◆ **Quoted text**:

# # # #

Just reduce the % within MSWord from 100% to 25% and see how the cover looks.  Even if you cannot read your name, make sure your cover still is recognizable and your title is readable.

For a cover, you can create your own, hire an artist or buy one of the royalty-free stock photos found online (like at www.istockphoto.com/).  The problem I have with stock photos is that you (and anybody else) can buy the same photo and your book cover could be duplicated many many times.  I like the uniqueness of having my own covers. Make sure any purchased stock photo is ROYALTY-FREE.  You want just flat-rate services as you Indie-publish your e-books.

You will upload your cover in a separate step from your text.  Hit "Save And Continue," going on to page two.  You choose a royalty.  For UNDER $2.99, you get 35%, I believe.  So about 34 cents of the 99-cent price (which is the lowest price, whether you are selling a one-page research article on How To Lose Weight, or a 600-page tome) is your royalty amount.

# # # #

[Items from a dataset]
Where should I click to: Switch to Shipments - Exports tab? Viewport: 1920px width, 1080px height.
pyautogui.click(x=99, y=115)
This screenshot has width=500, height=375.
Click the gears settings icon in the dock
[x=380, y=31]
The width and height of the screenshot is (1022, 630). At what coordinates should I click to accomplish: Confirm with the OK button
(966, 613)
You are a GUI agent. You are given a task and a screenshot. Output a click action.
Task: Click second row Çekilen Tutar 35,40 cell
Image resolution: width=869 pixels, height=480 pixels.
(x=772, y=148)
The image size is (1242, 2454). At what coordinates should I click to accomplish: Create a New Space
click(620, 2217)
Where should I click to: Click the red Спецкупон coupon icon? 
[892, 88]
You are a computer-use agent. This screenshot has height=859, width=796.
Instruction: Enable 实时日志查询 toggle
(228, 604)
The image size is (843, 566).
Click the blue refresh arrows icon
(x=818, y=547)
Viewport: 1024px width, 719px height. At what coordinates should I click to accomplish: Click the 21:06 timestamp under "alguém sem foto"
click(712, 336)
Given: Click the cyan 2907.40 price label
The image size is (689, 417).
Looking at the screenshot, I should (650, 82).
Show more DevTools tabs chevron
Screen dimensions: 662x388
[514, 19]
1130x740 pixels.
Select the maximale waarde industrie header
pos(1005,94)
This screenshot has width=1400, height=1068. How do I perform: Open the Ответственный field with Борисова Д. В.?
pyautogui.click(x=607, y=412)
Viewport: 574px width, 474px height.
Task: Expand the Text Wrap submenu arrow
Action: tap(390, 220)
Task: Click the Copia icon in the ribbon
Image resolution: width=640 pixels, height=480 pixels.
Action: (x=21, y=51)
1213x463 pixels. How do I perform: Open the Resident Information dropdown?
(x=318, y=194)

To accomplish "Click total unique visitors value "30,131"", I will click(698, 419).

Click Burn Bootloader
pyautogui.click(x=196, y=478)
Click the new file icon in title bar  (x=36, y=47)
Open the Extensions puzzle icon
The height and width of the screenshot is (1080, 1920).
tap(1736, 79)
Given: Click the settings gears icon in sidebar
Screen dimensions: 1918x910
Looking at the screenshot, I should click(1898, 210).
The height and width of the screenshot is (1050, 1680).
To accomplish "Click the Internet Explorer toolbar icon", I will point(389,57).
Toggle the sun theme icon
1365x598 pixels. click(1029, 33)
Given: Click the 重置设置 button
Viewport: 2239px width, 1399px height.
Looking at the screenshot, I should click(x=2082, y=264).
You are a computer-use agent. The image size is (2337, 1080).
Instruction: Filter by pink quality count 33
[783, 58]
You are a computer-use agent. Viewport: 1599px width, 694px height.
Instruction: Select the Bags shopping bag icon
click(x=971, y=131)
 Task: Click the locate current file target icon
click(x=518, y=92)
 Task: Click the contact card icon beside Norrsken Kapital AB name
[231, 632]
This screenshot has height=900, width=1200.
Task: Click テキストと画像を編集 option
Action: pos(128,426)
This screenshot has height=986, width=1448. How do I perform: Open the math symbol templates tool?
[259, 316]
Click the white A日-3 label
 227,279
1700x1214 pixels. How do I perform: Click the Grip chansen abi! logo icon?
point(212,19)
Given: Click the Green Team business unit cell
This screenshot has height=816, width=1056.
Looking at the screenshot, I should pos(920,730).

# # # #

◆ **Task objective**: In the e-book publishing advice, what percentage should the view in MSWord be reduced to when checking how the cover looks? This data has no connection to the e-book publishing advice.

◆ **In response**: From 100% to 25%.